WHAT TO WORK ON
Wherever the word "blue" turns up in a line of the entries, copy that line.

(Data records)
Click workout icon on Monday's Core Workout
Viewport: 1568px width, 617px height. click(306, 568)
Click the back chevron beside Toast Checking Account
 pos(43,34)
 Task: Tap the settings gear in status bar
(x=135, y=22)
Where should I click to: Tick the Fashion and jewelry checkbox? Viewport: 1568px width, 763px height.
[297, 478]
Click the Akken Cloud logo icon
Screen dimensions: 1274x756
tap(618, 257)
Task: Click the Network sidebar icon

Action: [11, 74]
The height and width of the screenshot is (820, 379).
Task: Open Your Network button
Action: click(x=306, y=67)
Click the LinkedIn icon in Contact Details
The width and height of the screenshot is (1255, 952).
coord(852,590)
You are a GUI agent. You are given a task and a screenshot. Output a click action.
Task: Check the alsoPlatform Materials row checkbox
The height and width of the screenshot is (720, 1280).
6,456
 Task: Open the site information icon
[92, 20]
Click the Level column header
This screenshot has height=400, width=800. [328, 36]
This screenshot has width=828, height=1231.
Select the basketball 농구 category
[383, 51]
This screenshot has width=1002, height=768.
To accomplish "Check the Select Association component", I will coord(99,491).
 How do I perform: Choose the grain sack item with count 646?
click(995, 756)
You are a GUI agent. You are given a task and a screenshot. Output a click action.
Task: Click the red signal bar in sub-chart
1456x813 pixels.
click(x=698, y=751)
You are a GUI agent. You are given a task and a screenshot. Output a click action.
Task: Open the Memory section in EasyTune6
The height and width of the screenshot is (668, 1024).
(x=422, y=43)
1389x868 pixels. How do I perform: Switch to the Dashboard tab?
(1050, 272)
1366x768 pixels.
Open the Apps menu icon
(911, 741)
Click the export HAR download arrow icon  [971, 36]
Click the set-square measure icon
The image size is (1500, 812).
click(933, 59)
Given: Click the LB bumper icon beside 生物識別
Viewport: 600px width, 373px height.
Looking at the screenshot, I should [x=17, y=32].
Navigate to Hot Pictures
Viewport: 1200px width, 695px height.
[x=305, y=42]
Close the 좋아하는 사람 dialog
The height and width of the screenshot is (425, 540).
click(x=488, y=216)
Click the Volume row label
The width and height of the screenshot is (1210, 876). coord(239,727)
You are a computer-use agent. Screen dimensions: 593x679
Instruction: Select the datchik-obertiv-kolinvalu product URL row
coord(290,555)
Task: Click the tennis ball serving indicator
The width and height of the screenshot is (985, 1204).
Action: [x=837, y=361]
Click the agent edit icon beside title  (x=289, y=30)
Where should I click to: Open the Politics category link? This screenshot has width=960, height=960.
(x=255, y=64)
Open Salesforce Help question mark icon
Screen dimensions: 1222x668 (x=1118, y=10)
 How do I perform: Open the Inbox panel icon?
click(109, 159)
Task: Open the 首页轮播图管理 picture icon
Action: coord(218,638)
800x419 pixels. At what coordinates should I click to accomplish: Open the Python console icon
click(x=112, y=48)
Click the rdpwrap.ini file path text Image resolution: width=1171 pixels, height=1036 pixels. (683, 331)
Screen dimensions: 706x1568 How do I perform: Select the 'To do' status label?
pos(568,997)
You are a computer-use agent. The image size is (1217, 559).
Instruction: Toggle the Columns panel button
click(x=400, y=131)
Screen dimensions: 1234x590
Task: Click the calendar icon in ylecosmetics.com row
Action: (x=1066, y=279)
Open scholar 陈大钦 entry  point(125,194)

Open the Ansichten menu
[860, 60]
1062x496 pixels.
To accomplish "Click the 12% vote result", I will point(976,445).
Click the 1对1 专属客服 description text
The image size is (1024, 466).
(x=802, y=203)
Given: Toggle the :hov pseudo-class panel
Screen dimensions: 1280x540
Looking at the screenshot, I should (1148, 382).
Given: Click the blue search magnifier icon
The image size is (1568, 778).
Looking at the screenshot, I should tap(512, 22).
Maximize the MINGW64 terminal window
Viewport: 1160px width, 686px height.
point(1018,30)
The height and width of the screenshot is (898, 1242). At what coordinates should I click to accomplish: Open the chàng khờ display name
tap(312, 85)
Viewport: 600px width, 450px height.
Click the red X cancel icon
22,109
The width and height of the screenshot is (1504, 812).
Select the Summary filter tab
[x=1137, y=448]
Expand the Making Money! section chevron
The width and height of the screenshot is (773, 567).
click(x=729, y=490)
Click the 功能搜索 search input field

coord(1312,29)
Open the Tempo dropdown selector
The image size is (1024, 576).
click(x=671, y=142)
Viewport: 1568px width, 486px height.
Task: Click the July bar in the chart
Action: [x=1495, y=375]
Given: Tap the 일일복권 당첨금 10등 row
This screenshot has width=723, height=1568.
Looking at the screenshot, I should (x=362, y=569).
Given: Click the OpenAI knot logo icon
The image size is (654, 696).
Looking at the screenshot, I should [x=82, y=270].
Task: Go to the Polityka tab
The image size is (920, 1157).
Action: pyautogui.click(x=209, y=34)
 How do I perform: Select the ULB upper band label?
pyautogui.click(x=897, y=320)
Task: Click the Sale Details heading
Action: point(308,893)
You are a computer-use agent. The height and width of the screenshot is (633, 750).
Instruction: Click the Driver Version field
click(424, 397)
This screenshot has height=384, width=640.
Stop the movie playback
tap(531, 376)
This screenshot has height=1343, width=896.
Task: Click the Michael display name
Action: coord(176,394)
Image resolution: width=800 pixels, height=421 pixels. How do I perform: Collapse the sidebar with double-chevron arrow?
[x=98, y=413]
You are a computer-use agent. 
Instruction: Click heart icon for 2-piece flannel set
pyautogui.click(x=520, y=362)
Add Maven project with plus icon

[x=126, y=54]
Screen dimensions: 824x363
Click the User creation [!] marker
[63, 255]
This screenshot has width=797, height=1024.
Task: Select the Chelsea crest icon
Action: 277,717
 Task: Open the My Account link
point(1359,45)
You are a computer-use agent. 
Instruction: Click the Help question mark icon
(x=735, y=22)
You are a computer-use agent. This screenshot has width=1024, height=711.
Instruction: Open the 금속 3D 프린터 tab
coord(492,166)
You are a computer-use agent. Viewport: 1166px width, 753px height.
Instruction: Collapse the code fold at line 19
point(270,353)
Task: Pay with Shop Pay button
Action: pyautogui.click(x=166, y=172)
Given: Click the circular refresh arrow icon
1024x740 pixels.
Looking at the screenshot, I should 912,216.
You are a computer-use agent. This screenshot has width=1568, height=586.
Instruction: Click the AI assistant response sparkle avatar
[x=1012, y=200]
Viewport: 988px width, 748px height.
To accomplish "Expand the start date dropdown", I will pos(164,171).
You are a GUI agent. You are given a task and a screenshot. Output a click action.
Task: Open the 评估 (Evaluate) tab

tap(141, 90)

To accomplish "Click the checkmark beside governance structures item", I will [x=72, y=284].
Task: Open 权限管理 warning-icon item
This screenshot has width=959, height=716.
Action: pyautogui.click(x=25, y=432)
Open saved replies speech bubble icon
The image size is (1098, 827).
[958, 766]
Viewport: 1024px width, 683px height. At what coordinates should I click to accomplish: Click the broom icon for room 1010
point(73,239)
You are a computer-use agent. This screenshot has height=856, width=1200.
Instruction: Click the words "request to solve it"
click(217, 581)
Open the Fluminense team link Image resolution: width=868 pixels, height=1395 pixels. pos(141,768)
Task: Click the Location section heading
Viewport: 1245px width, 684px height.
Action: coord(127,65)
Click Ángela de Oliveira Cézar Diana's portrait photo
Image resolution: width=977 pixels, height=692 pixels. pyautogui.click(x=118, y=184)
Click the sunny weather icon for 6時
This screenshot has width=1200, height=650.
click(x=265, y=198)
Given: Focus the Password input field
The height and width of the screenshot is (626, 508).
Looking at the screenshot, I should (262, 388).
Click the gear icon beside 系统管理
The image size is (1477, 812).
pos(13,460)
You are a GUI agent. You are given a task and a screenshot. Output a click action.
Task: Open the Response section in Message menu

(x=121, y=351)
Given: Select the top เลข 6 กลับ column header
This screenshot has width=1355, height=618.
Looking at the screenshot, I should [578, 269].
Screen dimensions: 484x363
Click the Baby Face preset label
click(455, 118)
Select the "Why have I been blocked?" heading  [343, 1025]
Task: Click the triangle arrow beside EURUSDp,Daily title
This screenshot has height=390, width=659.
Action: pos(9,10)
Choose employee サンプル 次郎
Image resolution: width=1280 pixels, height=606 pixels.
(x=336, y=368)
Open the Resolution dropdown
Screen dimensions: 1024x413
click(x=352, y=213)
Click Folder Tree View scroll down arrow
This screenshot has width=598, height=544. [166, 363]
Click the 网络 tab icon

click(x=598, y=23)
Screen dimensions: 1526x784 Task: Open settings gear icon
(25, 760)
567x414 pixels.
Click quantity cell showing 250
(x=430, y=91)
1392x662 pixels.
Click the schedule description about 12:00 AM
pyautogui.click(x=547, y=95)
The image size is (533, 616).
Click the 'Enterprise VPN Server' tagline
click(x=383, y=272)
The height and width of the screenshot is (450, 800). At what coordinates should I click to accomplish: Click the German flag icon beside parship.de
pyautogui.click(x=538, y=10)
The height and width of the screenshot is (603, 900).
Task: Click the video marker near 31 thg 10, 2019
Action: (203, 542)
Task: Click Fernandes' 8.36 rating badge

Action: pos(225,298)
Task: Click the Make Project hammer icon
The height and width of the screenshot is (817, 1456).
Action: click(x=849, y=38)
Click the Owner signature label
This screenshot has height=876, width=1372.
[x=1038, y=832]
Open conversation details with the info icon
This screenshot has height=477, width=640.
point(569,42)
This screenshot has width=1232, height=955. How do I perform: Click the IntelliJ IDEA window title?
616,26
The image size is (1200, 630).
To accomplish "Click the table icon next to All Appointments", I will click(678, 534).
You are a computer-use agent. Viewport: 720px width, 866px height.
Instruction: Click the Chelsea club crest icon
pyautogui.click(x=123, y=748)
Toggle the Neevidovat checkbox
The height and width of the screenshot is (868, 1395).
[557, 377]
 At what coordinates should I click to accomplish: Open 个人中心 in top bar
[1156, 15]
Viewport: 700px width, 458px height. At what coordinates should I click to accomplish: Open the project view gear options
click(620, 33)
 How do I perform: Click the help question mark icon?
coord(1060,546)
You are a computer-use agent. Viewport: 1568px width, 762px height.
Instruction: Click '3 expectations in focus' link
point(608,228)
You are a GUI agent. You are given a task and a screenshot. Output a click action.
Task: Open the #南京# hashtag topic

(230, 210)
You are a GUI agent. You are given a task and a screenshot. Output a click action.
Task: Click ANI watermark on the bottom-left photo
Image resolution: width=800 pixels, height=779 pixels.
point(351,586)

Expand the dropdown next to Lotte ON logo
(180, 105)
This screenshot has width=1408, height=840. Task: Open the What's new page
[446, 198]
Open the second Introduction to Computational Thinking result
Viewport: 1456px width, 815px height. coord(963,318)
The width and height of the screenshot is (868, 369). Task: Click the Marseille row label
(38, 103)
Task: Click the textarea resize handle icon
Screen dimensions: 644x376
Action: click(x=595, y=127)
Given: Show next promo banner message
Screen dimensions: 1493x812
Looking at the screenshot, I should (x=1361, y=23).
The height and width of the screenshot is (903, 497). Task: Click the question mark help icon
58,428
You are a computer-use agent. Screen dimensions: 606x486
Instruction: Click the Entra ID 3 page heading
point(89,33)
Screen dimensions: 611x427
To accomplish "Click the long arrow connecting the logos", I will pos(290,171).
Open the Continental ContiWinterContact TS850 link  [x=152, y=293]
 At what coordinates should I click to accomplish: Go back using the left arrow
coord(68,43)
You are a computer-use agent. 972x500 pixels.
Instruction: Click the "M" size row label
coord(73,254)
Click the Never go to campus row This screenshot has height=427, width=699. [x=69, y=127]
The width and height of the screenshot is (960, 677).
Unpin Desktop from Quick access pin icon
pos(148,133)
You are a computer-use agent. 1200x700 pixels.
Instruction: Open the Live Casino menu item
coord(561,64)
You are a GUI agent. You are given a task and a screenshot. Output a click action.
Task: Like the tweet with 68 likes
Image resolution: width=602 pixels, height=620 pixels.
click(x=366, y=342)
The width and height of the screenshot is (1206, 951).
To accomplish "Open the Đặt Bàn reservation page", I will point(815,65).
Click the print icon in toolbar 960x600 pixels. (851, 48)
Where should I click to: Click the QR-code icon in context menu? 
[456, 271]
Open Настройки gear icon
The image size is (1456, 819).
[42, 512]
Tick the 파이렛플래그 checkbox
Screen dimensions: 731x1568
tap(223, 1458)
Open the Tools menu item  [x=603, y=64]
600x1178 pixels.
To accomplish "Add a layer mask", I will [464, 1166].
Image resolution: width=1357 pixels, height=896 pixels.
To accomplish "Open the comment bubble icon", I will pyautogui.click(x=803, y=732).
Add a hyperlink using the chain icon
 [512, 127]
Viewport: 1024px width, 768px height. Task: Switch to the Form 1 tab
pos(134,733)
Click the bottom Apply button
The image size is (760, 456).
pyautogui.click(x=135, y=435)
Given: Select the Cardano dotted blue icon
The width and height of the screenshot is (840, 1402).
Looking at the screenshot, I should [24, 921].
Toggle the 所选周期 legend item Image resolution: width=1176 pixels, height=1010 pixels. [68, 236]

RESULT OF THE TASK
Given: Click the blue search magnifier icon
Given: Select the Cardano dotted blue icon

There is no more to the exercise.